■ **Task details**
Word for word, repeat every entry that appears below.

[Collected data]
....
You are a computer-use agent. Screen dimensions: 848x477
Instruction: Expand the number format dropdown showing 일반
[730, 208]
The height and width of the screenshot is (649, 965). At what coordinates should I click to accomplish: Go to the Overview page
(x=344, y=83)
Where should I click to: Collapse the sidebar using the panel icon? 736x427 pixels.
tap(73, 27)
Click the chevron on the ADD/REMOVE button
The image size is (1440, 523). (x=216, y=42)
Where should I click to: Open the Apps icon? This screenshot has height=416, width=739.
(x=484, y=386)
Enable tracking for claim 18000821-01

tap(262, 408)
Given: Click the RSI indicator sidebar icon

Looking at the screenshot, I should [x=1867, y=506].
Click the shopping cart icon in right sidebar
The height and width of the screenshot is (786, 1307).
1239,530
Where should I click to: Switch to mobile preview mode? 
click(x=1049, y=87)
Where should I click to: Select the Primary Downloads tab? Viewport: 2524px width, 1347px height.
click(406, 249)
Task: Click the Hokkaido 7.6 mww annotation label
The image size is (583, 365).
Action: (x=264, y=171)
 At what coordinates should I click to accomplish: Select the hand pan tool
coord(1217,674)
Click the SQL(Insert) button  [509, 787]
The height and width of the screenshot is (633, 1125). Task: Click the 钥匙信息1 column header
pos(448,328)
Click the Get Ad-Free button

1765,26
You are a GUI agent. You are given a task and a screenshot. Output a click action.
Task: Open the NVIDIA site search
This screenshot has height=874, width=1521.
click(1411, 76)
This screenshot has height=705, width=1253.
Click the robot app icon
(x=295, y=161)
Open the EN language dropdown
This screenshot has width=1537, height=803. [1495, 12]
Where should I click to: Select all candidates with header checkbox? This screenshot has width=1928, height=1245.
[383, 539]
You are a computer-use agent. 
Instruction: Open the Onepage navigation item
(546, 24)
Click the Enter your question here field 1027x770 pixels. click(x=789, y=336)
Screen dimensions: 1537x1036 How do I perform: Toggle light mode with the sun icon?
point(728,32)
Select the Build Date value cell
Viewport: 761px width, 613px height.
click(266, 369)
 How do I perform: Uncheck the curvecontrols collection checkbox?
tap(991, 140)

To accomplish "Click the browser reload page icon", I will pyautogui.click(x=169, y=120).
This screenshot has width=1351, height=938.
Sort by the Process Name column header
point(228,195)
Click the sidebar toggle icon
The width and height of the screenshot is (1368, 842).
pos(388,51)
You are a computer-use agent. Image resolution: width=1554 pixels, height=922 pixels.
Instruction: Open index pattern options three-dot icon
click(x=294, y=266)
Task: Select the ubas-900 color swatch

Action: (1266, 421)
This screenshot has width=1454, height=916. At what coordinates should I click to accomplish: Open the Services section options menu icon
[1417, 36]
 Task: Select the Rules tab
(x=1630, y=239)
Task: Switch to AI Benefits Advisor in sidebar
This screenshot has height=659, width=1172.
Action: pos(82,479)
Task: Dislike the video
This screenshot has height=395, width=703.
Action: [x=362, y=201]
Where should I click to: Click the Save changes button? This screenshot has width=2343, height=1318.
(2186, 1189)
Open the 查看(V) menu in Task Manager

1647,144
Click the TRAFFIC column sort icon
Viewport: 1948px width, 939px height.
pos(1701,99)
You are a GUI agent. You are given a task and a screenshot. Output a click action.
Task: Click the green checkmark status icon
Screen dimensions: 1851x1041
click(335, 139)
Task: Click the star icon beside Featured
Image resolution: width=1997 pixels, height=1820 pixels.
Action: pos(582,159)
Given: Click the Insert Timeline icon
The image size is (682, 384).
....
■ **Solution for this task**
You are a computer-use agent. Screen dimensions: 848x477
Instruction: Expand the number format dropdown showing 일반
[730, 208]
The height and width of the screenshot is (649, 965). At what coordinates should I click to accomplish: Go to the Overview page
(x=344, y=83)
Where should I click to: Collapse the sidebar using the panel icon? 736x427 pixels.
tap(73, 27)
Click the chevron on the ADD/REMOVE button
The image size is (1440, 523). (x=216, y=42)
Where should I click to: Open the Apps icon? This screenshot has height=416, width=739.
(x=484, y=386)
Enable tracking for claim 18000821-01

tap(262, 408)
Given: Click the RSI indicator sidebar icon

Looking at the screenshot, I should [x=1867, y=506].
Click the shopping cart icon in right sidebar
The height and width of the screenshot is (786, 1307).
1239,530
Where should I click to: Switch to mobile preview mode? 
click(x=1049, y=87)
Where should I click to: Select the Primary Downloads tab? Viewport: 2524px width, 1347px height.
click(406, 249)
Task: Click the Hokkaido 7.6 mww annotation label
The image size is (583, 365).
Action: (x=264, y=171)
 At what coordinates should I click to accomplish: Select the hand pan tool
coord(1217,674)
Click the SQL(Insert) button  [509, 787]
The height and width of the screenshot is (633, 1125). Task: Click the 钥匙信息1 column header
pos(448,328)
Click the Get Ad-Free button

1765,26
You are a GUI agent. You are given a task and a screenshot. Output a click action.
Task: Open the NVIDIA site search
This screenshot has height=874, width=1521.
click(1411, 76)
This screenshot has height=705, width=1253.
Click the robot app icon
(x=295, y=161)
Open the EN language dropdown
This screenshot has width=1537, height=803. [1495, 12]
Where should I click to: Select all candidates with header checkbox? This screenshot has width=1928, height=1245.
[383, 539]
You are a computer-use agent. 
Instruction: Open the Onepage navigation item
(546, 24)
Click the Enter your question here field 1027x770 pixels. click(x=789, y=336)
Screen dimensions: 1537x1036 How do I perform: Toggle light mode with the sun icon?
point(728,32)
Select the Build Date value cell
Viewport: 761px width, 613px height.
click(266, 369)
 How do I perform: Uncheck the curvecontrols collection checkbox?
tap(991, 140)

To accomplish "Click the browser reload page icon", I will pyautogui.click(x=169, y=120).
This screenshot has width=1351, height=938.
Sort by the Process Name column header
point(228,195)
Click the sidebar toggle icon
The width and height of the screenshot is (1368, 842).
pos(388,51)
You are a computer-use agent. Image resolution: width=1554 pixels, height=922 pixels.
Instruction: Open index pattern options three-dot icon
click(x=294, y=266)
Task: Select the ubas-900 color swatch

Action: (1266, 421)
This screenshot has width=1454, height=916. At what coordinates should I click to accomplish: Open the Services section options menu icon
[1417, 36]
 Task: Select the Rules tab
(x=1630, y=239)
Task: Switch to AI Benefits Advisor in sidebar
This screenshot has height=659, width=1172.
Action: pos(82,479)
Task: Dislike the video
This screenshot has height=395, width=703.
Action: [x=362, y=201]
Where should I click to: Click the Save changes button? This screenshot has width=2343, height=1318.
(2186, 1189)
Open the 查看(V) menu in Task Manager

1647,144
Click the TRAFFIC column sort icon
Viewport: 1948px width, 939px height.
pos(1701,99)
You are a GUI agent. You are given a task and a screenshot. Output a click action.
Task: Click the green checkmark status icon
Screen dimensions: 1851x1041
click(335, 139)
Task: Click the star icon beside Featured
Image resolution: width=1997 pixels, height=1820 pixels.
Action: pos(582,159)
Given: Click the Insert Timeline icon
The image size is (682, 384).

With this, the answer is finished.